There's quite a lot of evidence now that vitamin D is involved in immune defences against TB.

So it's not unlikely that being at a higher altitude with more sunlight and lots of milk did help. (Not Sonnalpe compared to Innsbruck probably but compared to industrial, polluted UK city, maybe).

SolidGoldBrass · 18/06/2014 11:58

I think the sanitoria did help, to an extent, and certainly in the 20th century progress was being made fairly steadily in all kinds of health care. Certainly just getting people away from hugely dirty and overcrowded homes, and giving them more nutritious food than they had been getting, would have made a big contribution.
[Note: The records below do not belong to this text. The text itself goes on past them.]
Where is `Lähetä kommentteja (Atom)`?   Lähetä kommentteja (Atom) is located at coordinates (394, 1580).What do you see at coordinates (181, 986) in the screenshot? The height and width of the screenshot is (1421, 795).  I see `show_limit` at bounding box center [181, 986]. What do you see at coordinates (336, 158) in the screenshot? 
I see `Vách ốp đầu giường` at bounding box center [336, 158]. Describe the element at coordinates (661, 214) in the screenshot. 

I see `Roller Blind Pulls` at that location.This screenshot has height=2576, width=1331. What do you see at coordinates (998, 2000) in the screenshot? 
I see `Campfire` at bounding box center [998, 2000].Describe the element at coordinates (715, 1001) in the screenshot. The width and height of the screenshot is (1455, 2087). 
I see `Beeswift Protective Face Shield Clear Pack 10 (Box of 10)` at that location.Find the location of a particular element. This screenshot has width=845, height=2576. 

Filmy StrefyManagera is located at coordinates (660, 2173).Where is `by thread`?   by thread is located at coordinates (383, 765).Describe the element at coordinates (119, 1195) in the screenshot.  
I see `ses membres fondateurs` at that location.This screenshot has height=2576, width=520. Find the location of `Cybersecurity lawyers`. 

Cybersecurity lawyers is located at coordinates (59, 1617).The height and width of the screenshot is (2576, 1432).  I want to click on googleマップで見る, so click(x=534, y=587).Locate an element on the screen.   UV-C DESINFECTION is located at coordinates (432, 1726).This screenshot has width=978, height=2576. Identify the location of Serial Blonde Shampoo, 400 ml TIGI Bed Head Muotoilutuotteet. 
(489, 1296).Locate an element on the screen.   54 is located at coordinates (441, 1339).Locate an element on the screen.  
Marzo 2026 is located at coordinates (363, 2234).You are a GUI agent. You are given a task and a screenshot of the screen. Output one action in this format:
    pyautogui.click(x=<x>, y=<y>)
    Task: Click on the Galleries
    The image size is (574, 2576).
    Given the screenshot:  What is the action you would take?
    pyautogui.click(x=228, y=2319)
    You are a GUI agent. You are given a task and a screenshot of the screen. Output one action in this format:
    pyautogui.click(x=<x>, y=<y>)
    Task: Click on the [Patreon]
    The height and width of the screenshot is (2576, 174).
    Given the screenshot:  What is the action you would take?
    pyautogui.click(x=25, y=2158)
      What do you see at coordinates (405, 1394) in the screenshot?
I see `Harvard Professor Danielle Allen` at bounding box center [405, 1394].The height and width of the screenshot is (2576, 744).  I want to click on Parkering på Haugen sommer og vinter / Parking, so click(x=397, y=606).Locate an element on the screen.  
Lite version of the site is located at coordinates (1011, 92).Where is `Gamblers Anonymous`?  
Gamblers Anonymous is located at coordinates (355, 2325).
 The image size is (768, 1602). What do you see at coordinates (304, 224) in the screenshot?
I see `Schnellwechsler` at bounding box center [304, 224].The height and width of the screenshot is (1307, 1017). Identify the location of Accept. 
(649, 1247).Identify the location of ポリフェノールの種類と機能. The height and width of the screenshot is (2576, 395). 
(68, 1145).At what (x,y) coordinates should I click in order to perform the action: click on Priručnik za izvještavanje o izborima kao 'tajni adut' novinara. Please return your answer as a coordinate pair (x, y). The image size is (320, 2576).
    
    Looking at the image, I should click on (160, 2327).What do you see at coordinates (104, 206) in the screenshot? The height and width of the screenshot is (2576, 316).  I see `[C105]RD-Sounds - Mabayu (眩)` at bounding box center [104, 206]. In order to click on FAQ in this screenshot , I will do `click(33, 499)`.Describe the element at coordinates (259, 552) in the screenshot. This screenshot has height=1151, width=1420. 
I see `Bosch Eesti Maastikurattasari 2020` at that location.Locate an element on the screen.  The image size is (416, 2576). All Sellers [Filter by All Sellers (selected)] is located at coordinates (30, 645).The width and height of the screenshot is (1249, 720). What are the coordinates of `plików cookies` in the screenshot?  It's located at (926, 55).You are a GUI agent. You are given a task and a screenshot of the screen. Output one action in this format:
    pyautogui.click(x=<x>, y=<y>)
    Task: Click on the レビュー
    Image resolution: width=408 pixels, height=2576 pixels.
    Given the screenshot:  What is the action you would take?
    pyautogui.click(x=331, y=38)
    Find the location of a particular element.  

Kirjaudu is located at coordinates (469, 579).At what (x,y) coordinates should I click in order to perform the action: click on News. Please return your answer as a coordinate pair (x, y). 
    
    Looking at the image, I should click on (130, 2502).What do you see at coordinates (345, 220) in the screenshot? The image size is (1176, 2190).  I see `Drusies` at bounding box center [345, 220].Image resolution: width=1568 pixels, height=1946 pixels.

LonnyVonnyWilsonFrickett · 18/06/2014 11:59

Yep, I imagine the san as a sort of feverish Olympic village, full of young people doing their bit for industrial relations. And that is why they didn't want the young, impressionable girls spending too much time up there...

(I do know that TB was, and remains, a terrible disease, I am poking the loving fun at EBD's version of it of course!)

LonnyVonnyWilsonFrickett · 18/06/2014 12:00

industrial relations?? international relations FFS!

MooncupGoddess · 18/06/2014 12:05

"just getting people away from hugely dirty and overcrowded homes"

and from hideously polluted cities - Britain before the Clean Air Act, with factories belching smoke everywhere and coal fires in every home, would have been massively unhealthy, and positively lethal for people with lung conditions.